米澤穂信が直木賞取ってるこの時代に、「殺人事件やおどろおどろしい舞台設定も何もないミステリなんか誰が喜ぶんだ」はさすがに……。横溝正史まで遡れとでも言うのか。


「五分で読める文字数の中に魅力的な謎を込めるのは無理」とも言っているが、フーダニット、ホワイダニット、ハウダニットのどれか一つに的を絞って謎を提示すれば不可能ではないだろうし、実際応募作の中でも評価の高いものはそうしている。


 そもそも、「なんで5分で読書でミステリをやろうと思ったか」などと言ってるが、普段本を読まないであろう小学校高学年や中学生に読書の楽しみを教えようという企画なんだから、様々なジャンルを取り扱うのは当然だろう。まして娯楽小説の王道であるミステリが入るのは何もおかしくねぇべ? むしろそこを疑問を思う時点で、ミステリが不人気ジャンルであると自ら言ってるようなもんじゃね?


 さらに、「子供向けに配慮した陳腐な謎にミステリ風味の味付けをしたところで、『ミステリをつまらないジャンルだと思う読者』を量産するだけだ」とくるからね……。
よくある「ジャンルにとってマイナスになるからやめろ」論。こういう人はなぜかこういう事を言う時だけ現状を無視し、誰も余計なことをしなければ自然にそのジャンルが栄えていく前提で話をする。だが実際には、何もしないことのマイナスを上回る失敗などそうそうないので、何か新しいことをするたびに批判をするファンを抱えているジャンルは徐々に衰退していくのだ。

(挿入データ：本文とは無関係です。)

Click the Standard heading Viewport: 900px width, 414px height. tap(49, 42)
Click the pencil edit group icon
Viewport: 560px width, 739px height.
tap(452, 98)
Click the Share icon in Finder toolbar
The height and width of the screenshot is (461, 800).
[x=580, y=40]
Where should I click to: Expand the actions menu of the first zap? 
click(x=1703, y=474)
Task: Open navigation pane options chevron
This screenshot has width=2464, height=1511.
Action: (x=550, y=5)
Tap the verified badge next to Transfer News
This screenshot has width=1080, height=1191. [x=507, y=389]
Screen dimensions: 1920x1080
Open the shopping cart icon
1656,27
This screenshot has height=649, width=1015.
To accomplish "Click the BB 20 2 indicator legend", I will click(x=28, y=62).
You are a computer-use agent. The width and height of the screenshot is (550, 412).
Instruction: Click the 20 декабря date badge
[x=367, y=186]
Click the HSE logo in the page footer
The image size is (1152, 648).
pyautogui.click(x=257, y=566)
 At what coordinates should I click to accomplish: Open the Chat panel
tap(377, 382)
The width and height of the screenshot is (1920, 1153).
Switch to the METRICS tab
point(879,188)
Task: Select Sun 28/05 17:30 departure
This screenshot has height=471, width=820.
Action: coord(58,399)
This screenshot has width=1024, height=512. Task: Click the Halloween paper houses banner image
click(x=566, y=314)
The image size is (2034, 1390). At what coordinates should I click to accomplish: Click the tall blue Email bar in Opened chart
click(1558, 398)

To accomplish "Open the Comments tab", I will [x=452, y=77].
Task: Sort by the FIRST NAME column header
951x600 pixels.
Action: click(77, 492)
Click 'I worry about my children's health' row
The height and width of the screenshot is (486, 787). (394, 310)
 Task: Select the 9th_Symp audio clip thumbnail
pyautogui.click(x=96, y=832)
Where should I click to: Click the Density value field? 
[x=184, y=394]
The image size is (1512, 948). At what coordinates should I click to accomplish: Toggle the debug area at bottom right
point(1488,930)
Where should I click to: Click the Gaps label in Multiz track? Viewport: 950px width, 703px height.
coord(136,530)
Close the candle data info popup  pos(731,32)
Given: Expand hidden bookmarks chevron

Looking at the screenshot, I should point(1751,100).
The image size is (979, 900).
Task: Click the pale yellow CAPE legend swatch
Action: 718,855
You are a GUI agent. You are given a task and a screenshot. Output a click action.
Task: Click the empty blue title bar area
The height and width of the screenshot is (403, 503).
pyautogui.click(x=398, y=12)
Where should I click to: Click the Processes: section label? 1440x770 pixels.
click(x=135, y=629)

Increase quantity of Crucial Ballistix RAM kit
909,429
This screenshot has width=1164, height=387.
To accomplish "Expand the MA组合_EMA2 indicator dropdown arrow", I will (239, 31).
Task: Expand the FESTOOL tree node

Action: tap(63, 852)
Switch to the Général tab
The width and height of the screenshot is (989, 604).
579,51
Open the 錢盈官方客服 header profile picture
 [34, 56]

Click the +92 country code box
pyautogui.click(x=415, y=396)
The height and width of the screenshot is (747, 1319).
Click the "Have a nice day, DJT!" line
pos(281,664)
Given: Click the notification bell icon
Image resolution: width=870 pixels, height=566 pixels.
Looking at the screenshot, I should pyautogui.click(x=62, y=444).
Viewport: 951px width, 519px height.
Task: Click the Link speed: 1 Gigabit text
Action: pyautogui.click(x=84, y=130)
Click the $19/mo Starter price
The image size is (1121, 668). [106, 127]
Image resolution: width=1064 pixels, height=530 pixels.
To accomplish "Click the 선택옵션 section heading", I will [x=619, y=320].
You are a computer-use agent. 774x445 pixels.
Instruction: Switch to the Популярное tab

 そう、彼が「俺の方がにわかのお前よりもよっぽど純粋なミステリファンなんだよ」と言うに至って謎は全て解ける。
探偵を名乗るこの男こそが、ミステリというジャンルを衰退させる犯人なのだ。
「探偵自身が犯人であってはならない」というノックスの十戒を逆手に取り読者の虚を突いた手の込んだオチであると言えよう。



……こんな感じで、面倒くさいオタクを描写するディティールの細かさが秀逸な小説でした。